[DATA SUPPLIED Boundary: Start]

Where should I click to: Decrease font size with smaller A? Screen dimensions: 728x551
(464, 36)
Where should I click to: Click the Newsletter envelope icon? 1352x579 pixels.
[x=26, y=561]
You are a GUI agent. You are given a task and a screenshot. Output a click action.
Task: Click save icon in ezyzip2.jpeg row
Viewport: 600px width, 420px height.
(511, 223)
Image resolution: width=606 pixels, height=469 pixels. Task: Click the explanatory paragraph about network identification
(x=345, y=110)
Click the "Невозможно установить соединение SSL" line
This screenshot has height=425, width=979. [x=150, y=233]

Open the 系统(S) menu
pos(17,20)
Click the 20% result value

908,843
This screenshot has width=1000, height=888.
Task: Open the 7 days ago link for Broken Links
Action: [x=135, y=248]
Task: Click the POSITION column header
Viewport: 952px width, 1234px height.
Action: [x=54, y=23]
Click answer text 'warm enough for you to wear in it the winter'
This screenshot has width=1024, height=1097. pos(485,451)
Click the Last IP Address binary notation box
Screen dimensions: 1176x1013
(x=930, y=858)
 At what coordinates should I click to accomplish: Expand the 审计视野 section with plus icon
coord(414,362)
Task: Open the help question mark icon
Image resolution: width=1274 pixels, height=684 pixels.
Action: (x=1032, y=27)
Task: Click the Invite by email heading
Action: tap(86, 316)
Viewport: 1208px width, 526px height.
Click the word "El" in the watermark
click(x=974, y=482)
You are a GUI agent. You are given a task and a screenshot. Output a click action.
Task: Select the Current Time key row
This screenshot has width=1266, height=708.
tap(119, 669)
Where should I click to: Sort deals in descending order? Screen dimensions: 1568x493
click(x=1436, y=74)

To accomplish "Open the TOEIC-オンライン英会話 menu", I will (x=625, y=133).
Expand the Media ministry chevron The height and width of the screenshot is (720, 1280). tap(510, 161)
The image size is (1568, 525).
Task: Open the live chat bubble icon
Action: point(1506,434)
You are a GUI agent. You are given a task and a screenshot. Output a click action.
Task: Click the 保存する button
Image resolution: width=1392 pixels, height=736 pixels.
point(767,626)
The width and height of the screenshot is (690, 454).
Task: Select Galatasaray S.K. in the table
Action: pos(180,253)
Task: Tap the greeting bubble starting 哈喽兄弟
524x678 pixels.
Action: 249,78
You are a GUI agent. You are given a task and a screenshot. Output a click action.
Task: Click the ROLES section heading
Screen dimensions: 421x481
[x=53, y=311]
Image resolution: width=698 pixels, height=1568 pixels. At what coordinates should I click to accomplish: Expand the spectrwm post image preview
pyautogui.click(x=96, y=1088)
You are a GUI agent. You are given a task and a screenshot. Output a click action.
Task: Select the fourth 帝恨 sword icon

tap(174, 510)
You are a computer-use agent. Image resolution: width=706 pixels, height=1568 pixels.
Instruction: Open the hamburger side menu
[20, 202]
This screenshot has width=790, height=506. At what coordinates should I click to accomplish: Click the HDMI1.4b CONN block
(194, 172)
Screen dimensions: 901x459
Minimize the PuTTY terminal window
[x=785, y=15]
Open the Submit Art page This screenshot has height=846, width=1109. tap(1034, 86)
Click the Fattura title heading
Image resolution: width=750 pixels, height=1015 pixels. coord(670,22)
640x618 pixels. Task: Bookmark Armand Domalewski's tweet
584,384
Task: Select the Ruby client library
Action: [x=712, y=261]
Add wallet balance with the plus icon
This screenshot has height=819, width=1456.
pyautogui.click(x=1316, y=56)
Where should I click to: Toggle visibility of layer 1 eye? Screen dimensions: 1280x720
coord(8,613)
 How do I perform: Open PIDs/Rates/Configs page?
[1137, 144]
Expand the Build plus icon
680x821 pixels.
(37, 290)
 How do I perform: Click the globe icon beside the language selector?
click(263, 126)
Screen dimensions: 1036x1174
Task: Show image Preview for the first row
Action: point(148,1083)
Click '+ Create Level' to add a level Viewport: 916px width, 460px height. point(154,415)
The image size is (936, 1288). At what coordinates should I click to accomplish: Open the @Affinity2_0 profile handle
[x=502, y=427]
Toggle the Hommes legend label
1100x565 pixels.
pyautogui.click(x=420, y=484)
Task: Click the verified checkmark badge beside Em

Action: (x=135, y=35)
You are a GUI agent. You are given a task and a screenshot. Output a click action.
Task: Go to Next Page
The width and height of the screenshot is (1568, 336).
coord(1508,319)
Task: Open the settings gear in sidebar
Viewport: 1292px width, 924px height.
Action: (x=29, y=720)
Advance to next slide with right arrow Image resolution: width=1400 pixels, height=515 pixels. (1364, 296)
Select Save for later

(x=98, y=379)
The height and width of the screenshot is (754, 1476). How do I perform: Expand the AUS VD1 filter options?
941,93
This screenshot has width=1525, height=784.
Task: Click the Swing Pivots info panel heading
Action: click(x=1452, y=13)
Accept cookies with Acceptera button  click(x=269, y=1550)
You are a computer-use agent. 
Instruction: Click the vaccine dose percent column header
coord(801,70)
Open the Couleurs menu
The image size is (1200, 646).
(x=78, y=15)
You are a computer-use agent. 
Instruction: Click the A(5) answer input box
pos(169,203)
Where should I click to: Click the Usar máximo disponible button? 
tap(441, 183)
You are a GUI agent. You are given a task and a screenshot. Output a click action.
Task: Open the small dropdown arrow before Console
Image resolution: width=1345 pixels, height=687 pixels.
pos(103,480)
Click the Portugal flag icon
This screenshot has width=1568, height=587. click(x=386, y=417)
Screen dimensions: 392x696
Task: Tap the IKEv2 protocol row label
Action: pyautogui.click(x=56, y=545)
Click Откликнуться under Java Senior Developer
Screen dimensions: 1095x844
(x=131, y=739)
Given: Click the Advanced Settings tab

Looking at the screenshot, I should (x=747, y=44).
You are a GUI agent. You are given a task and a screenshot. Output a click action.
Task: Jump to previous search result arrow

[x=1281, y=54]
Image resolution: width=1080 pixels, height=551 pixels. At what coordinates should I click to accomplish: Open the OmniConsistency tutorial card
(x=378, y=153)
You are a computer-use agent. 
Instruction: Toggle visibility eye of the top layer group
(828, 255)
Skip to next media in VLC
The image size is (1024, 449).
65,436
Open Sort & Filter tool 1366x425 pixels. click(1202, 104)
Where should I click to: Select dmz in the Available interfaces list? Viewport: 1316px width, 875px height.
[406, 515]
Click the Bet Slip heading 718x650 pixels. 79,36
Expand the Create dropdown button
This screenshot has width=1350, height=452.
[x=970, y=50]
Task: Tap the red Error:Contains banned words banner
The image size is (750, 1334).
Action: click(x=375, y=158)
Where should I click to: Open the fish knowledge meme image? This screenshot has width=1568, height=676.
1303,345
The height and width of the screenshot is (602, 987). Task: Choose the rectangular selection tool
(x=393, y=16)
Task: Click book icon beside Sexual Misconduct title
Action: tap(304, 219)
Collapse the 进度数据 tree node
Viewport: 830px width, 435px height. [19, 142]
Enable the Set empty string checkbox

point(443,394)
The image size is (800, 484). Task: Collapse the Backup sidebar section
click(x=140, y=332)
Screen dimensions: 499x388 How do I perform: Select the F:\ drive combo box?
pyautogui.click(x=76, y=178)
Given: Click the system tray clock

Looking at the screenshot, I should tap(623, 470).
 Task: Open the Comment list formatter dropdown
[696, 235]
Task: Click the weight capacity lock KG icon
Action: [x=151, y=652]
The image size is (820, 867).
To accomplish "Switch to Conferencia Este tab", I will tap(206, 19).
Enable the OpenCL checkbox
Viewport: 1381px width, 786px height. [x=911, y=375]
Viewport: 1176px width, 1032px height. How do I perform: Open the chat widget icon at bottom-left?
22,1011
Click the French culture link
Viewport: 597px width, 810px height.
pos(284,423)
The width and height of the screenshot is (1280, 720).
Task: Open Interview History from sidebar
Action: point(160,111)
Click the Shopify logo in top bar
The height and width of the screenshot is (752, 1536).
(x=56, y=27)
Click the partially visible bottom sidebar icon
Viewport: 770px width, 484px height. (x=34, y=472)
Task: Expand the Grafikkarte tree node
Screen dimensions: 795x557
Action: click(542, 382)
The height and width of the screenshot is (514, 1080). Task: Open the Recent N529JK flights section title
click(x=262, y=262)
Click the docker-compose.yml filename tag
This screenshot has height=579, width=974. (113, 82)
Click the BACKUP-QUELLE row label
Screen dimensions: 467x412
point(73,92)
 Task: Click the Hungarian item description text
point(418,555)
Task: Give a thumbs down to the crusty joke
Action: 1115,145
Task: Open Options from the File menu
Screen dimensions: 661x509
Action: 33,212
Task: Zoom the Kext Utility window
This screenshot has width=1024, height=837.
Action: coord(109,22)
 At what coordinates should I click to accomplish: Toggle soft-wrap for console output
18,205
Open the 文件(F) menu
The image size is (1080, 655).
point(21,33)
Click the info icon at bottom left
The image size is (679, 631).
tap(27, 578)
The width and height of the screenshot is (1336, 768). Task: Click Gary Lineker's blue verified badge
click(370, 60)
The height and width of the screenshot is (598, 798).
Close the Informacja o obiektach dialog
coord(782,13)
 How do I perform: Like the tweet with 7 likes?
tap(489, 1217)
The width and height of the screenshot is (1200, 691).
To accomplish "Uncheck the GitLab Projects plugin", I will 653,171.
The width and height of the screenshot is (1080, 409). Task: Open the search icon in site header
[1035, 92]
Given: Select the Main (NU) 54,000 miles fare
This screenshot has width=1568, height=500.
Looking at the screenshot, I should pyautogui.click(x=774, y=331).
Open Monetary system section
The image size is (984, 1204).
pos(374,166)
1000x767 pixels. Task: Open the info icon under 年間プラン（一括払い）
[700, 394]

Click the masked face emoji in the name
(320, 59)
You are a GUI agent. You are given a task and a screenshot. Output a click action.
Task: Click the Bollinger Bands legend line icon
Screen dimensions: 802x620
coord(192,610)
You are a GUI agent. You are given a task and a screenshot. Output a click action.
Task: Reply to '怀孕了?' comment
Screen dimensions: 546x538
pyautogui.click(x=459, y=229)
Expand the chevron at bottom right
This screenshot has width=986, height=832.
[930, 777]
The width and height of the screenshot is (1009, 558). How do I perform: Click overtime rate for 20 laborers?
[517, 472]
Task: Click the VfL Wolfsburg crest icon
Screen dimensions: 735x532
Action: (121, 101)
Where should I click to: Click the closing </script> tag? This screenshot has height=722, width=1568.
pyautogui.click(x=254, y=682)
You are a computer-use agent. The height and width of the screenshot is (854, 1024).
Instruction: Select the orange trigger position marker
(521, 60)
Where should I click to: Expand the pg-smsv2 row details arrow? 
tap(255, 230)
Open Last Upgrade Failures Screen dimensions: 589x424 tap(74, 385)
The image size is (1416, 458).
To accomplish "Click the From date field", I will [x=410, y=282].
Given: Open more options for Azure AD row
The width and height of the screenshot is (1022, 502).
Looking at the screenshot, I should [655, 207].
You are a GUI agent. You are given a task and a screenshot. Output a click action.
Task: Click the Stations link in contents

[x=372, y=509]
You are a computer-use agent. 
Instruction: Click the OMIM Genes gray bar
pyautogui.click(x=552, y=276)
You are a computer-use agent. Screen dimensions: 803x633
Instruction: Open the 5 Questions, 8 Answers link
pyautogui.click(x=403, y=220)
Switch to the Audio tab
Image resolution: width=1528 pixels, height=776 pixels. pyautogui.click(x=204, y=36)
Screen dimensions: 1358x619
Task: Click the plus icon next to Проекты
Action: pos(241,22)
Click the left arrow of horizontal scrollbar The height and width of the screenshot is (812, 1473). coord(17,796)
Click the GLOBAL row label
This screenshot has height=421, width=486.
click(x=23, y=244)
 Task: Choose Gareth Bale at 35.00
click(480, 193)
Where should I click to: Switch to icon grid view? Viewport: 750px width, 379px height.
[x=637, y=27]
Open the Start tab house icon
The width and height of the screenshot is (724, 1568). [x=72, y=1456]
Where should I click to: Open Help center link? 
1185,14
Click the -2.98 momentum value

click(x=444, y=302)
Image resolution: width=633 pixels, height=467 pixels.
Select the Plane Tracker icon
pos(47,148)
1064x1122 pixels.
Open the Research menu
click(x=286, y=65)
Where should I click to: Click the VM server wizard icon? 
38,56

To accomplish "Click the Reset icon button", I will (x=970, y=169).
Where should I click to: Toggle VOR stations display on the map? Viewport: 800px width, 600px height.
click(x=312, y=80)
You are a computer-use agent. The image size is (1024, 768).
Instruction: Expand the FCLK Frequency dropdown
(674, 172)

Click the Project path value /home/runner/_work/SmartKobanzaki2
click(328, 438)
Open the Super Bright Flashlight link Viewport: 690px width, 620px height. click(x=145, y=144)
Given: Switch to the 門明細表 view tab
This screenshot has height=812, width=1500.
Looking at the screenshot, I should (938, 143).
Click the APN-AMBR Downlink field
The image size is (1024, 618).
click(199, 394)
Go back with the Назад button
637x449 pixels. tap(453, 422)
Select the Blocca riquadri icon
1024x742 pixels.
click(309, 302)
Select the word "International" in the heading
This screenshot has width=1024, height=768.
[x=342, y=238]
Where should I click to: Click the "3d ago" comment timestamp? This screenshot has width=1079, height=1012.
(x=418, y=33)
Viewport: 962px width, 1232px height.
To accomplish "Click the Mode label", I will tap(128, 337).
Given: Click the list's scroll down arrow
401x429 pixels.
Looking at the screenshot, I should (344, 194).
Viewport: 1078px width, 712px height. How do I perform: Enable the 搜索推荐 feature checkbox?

[DATA SUPPLIED Boundary: End]

● **EXERCISE REQUIREMENTS**
The lines above that hold the word "legend" are the ones to copy.

● **WRITTEN RESPONSE**
Toggle the Hommes legend label
Task: Click the Bollinger Bands legend line icon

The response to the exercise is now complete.